• Problem statement:
Retype the line where "The width and height of the screenshot is (700, 519)." appears and each line that follows it down to the last line of the records below. Leave the pictures out.

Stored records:
◇ ◇ ◇ ◇

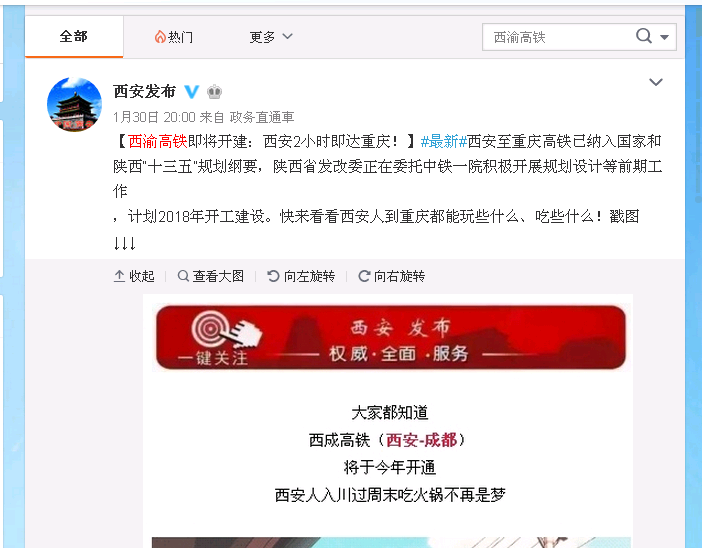Click 查看大图 to view large image

[210, 276]
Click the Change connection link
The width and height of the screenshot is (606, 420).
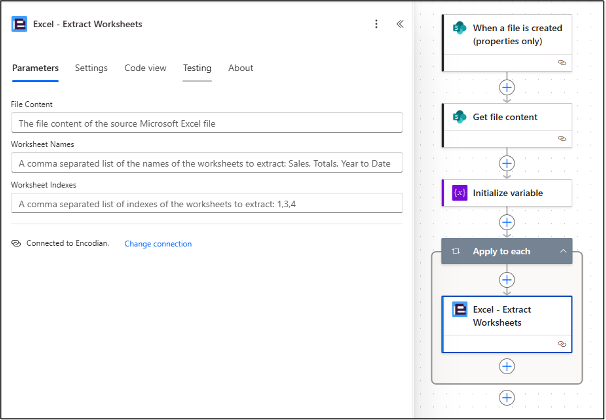158,244
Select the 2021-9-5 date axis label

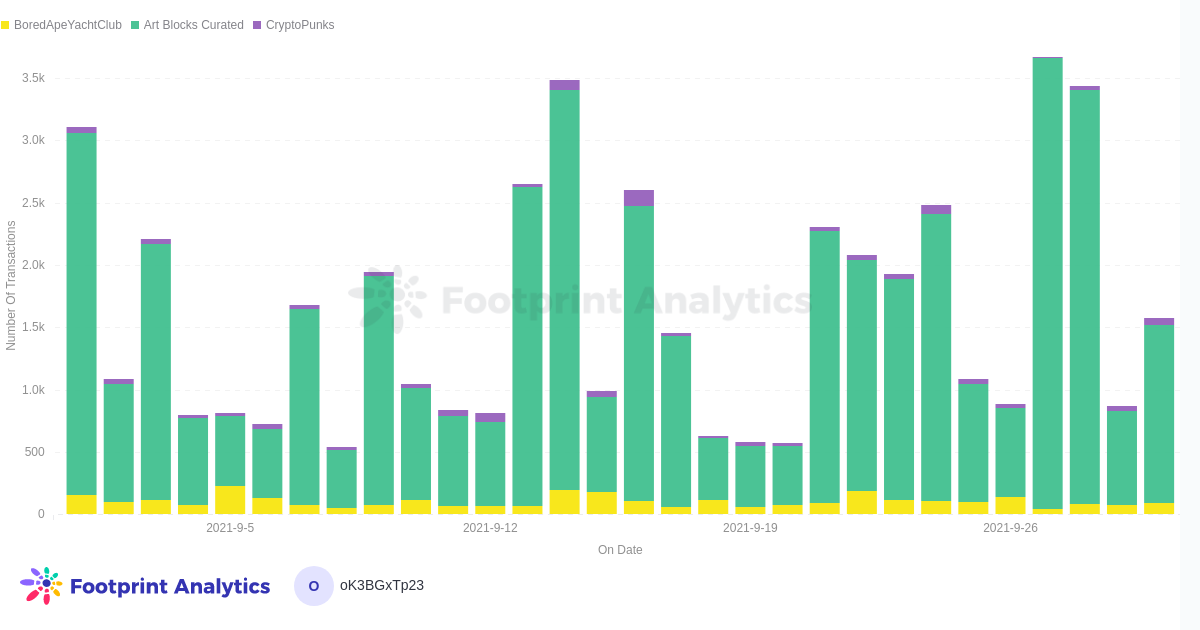click(x=230, y=528)
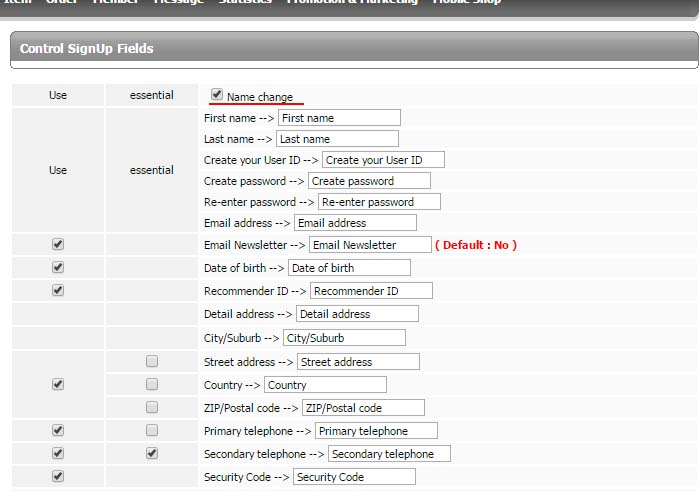Focus the Detail address text box

click(357, 314)
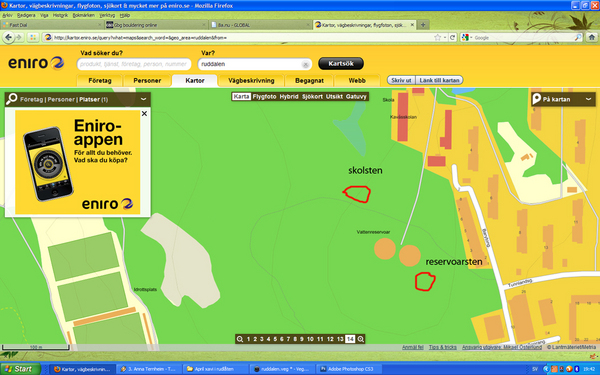Go to the browser home page icon
Image resolution: width=600 pixels, height=375 pixels.
(592, 37)
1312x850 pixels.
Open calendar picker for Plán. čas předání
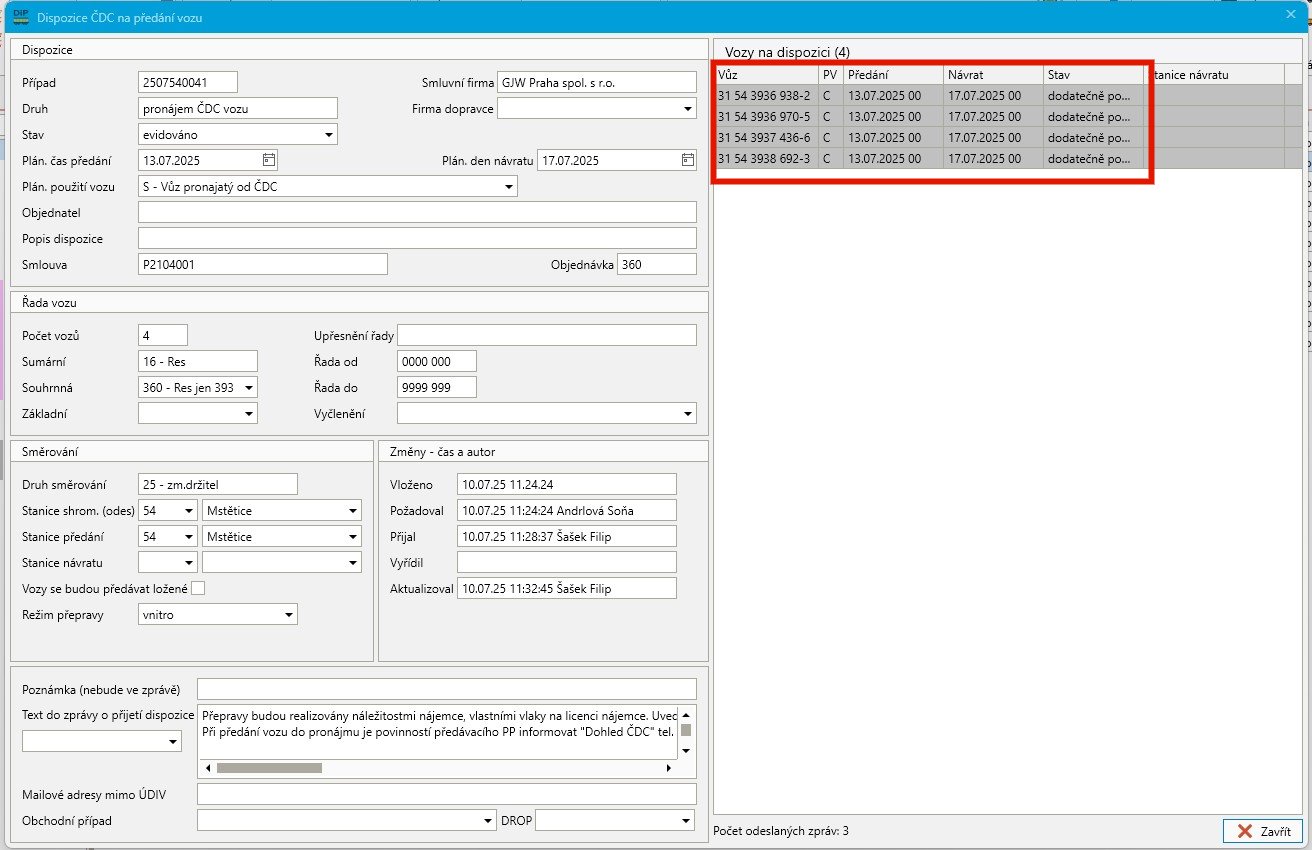coord(268,160)
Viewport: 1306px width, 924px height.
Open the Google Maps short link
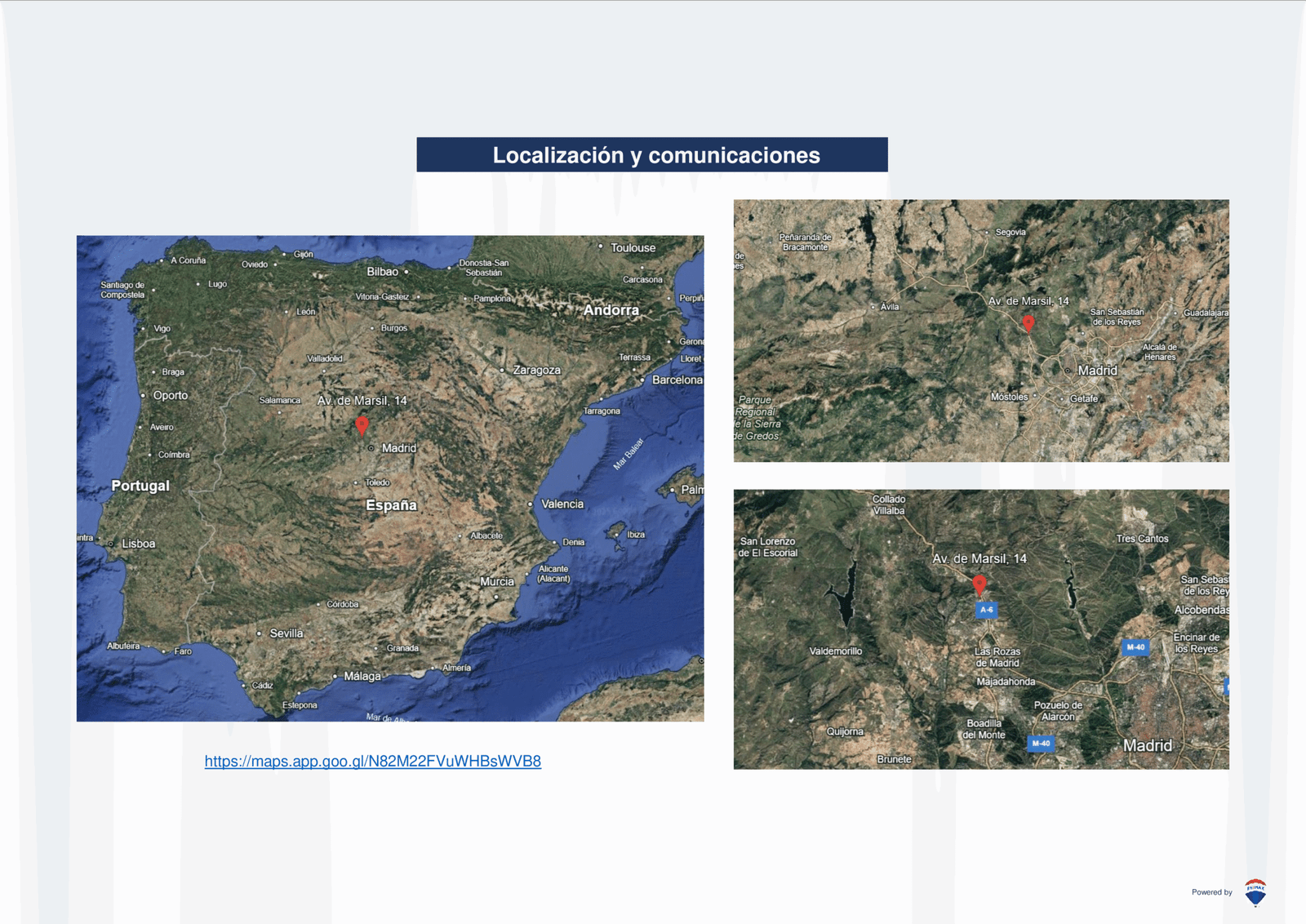(x=372, y=761)
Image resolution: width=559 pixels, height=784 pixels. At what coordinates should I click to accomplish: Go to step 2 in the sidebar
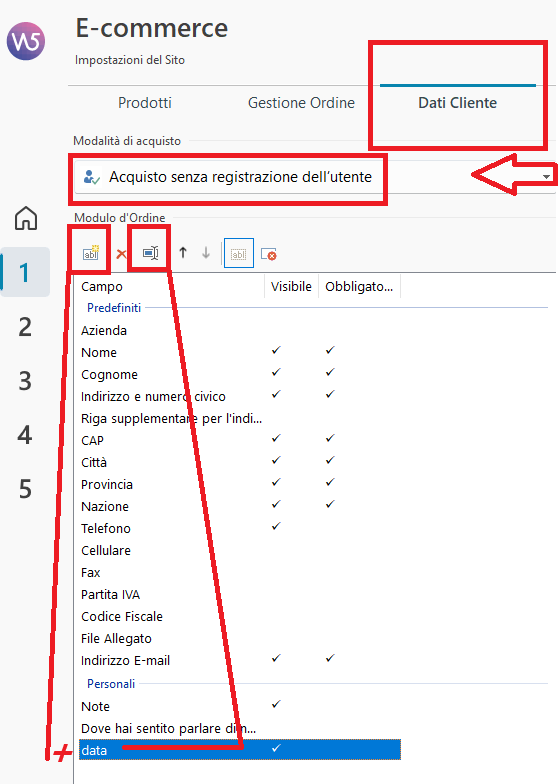pos(25,327)
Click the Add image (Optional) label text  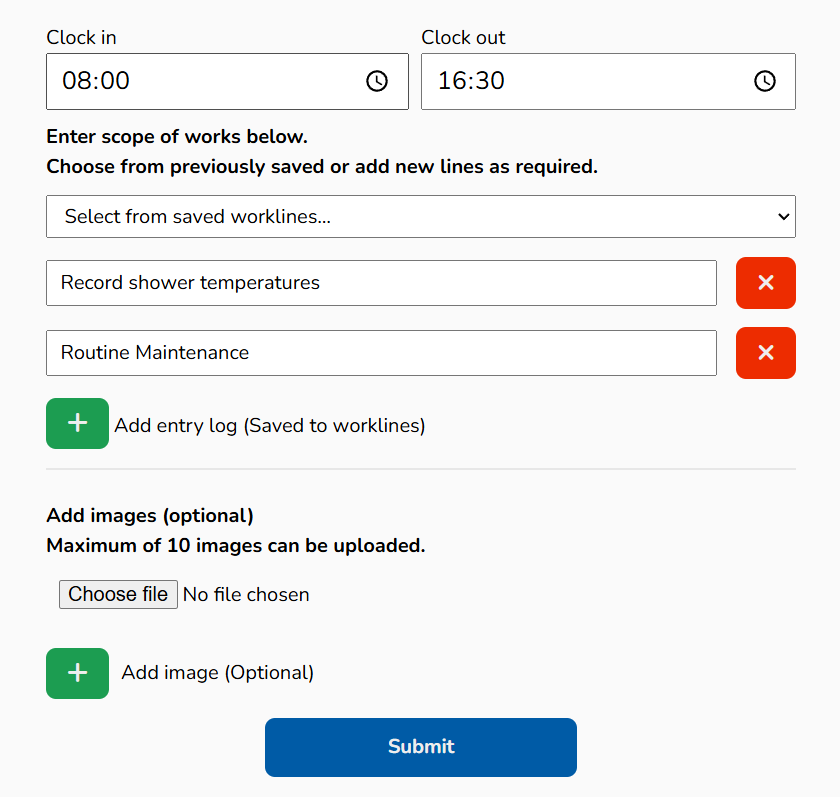click(x=218, y=673)
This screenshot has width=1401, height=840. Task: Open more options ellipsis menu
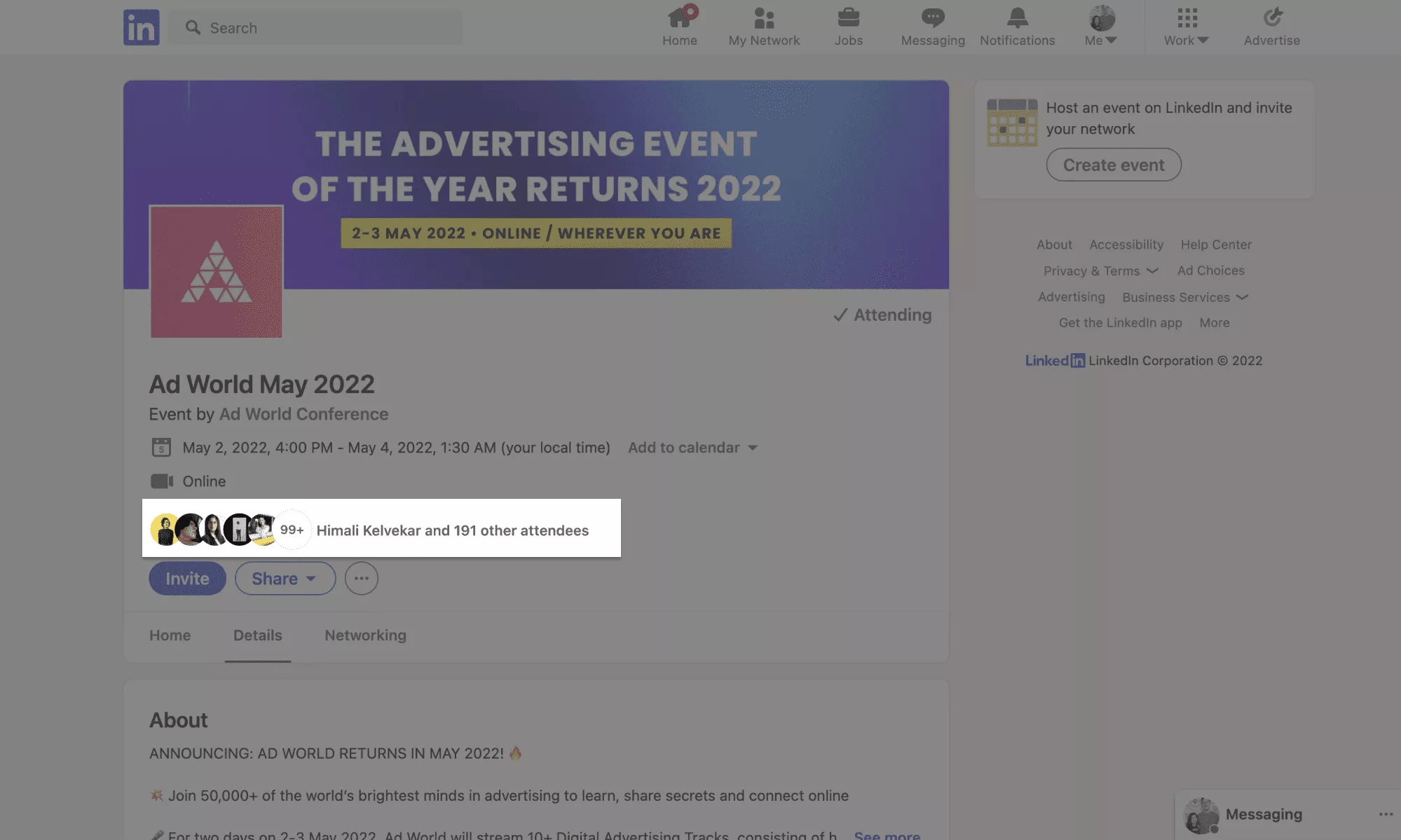(361, 578)
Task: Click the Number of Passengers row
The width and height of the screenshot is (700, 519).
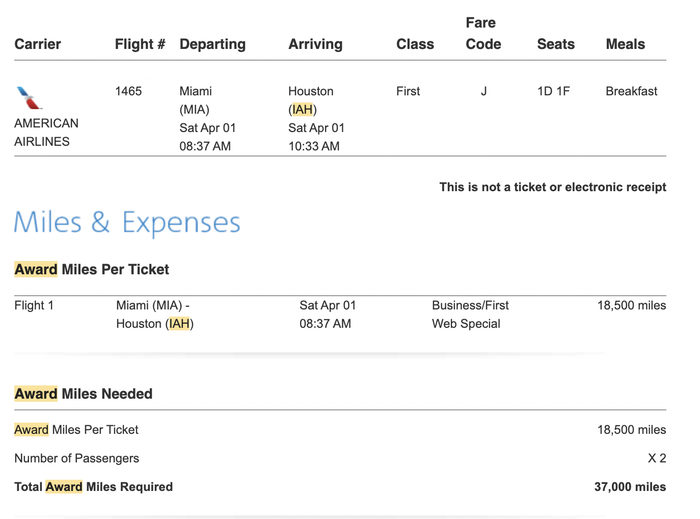Action: (x=340, y=458)
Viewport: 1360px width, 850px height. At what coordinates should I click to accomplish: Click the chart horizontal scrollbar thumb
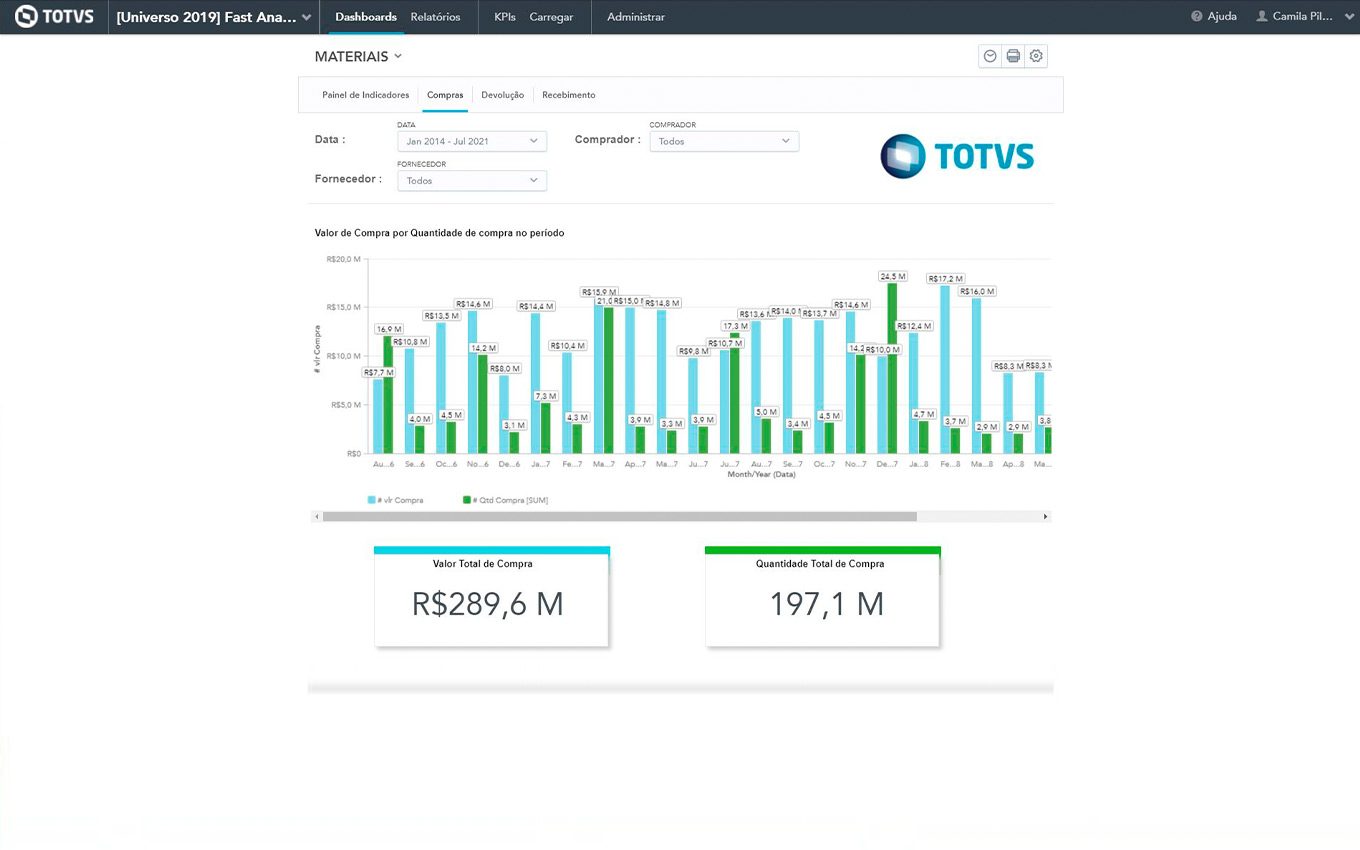pyautogui.click(x=620, y=517)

◇ ◇ ◇ ◇

• Result:
The width and height of the screenshot is (700, 519).
Action: (x=340, y=458)
Viewport: 1360px width, 850px height. At what coordinates should I click to accomplish: Click the chart horizontal scrollbar thumb
pyautogui.click(x=620, y=517)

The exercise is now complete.